The federal government has proposed a new law governing assisted dying which does not compel medical practitioners to participate; the government intends to work with the provinces to set up a network of those who are willing to help people die.
"(Hanne) shouldn't have had to go through all that stuff," Laurin said Monday in an interview.
"She wanted to die here in her own house ... She was comfortable here. She was happy here."
The Supreme Court struck down the ban on medically assisted dying last year but gave the federal government a year — later extended to June 6 — to craft a new law that recognizes the right to assisted death for clearly consenting adults with "grievous and irremediable" medical conditions who are enduring physical or mental suffering that they find intolerable.
Until a new law is in place, the top court decided in January to allow court-ordered exemptions for people who met its criteria.
Schafer, a 56-year-old psychologist, died in early March after receiving the first exemption outside Quebec, the only province with its own law on assisted dying.
The federal government last month introduced a bill that takes a more restrictive approach than the Supreme Court. It would require a person to be a consenting adult, at least 18 years of age, in "an advanced stage of irreversible decline" from a serious and incurable disease, illness or disability and for whom a natural death is "reasonably foreseeable."
Laurin said he's not sure whether his wife would have qualified for an assisted death under the proposed new law since it was not clear how close she was to death. Her doctors thought she had six months but she could have lived another five years, he said.

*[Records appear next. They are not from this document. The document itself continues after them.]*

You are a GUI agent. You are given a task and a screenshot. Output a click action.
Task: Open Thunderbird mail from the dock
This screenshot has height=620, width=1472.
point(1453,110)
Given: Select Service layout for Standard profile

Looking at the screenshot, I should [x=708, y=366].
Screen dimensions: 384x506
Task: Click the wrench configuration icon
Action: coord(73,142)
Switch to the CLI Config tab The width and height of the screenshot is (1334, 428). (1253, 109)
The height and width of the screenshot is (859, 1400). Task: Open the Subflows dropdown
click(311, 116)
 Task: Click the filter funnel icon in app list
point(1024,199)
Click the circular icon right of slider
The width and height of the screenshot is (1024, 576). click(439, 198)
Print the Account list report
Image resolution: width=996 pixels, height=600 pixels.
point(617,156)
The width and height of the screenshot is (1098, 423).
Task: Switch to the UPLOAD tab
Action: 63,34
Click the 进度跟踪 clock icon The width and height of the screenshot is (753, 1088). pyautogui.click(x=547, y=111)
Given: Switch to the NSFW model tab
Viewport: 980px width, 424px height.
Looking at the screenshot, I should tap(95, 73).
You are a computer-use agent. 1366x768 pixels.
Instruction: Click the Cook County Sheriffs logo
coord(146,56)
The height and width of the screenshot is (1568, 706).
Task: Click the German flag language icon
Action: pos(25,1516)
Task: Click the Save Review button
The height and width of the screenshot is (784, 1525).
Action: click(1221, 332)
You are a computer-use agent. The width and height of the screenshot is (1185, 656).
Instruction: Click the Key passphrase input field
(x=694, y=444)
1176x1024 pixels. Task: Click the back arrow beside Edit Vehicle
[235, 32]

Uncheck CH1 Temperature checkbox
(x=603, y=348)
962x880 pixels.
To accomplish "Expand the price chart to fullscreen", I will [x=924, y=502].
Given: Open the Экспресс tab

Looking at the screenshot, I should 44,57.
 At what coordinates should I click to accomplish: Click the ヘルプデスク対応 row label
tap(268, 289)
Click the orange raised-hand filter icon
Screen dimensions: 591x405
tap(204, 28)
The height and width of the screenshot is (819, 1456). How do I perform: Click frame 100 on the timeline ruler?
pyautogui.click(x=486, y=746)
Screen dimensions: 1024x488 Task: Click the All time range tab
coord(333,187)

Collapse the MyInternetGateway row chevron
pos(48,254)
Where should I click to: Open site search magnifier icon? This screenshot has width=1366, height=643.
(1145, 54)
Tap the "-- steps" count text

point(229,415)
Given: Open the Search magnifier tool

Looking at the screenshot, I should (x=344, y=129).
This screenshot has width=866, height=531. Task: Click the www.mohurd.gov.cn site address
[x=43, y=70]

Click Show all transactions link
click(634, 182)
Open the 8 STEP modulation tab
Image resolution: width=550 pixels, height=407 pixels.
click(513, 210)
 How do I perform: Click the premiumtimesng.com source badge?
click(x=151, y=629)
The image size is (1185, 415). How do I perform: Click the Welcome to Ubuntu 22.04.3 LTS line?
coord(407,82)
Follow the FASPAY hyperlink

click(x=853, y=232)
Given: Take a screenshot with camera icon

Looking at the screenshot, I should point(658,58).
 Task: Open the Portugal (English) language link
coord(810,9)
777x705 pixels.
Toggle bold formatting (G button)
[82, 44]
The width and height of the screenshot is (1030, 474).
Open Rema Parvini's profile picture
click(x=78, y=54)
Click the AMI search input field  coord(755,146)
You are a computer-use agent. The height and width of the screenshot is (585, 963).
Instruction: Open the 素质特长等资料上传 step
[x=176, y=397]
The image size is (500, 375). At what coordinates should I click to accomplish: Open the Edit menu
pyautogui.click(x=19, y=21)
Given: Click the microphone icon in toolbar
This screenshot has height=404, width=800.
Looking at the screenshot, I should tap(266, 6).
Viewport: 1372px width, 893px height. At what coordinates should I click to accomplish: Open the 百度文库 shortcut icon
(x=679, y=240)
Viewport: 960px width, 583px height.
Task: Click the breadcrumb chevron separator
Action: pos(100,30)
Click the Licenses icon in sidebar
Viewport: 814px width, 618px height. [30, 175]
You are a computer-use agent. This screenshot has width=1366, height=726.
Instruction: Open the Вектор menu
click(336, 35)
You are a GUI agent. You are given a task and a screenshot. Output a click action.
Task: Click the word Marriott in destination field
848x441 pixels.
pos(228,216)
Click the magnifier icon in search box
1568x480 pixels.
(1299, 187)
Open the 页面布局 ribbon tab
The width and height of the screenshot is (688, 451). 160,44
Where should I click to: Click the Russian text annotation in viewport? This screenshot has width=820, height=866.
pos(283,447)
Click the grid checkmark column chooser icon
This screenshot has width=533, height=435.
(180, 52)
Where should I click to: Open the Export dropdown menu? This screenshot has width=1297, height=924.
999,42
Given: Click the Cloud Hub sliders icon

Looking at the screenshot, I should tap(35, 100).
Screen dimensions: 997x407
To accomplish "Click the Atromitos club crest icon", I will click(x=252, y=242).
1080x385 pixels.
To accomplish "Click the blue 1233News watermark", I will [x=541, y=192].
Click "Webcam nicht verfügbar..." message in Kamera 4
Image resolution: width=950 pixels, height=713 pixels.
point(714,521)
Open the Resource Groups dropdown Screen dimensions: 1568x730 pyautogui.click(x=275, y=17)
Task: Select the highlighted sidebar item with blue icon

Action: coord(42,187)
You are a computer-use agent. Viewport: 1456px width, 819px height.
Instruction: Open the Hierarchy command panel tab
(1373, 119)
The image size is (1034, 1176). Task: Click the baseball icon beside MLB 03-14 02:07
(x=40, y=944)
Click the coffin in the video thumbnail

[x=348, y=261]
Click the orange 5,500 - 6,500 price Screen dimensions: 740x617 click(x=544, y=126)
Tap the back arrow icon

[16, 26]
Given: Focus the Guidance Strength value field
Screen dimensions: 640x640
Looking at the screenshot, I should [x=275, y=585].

Gary Bauslaugh, author of a book on 42 Canadians who've sought the right to a medically assisted death since 1941, has analysed the circumstances of each of those individual's medical condition. Of the 35 for whom he had enough information to make a realistic assessment, Bauslaugh said he believes 28 of them — 80 per cent — would not have been eligible for an assisted death under the new law.
In his opinion, that includes ALS sufferer Sue Rodriguez, who unsuccessfully took her fight for an assisted death all the way to the Supreme Court in 1993.
"Her death wasn't imminent," Bauslaugh said in an interview. "She was just about to be paralysed and trapped in her body."
The proposed law would help those who are near death but he said it does nothing for those who need it most: the people who face years of intolerable suffering.
In testimony Monday before the House of Commons justice committee, Justice Minister Jody Wilson-Raybould acknowledged that the reasonably foreseeable death provision has sparked considerable controversy. She defended the provision, saying it "provides a fair way to restrict eligibility without making assisted dying available to almost everyone."
She ruled out allowing each individual to choose when their life becomes intolerable.
"Our government firmly believes that medical assistance in dying should not be available for any and all types of suffering," Wilson-Raybould told the committee. "If that was the case, the risk to vulnerable peoples would be greatly increased and frankly would be unacceptable."
Health Minister Jane Philpott told the committee that the bill would make assisted dying a medically necessary service that all provinces would be obliged to provide. She said she'll work with the provinces to figure out exactly how they are to ensure access to the service while allowing medical practitioners to opt out for conscience reasons.
The bill would also allow nurse practitioners, as well as doctors, to provide assisted dying, which Philpott said would help ensure access in remote areas.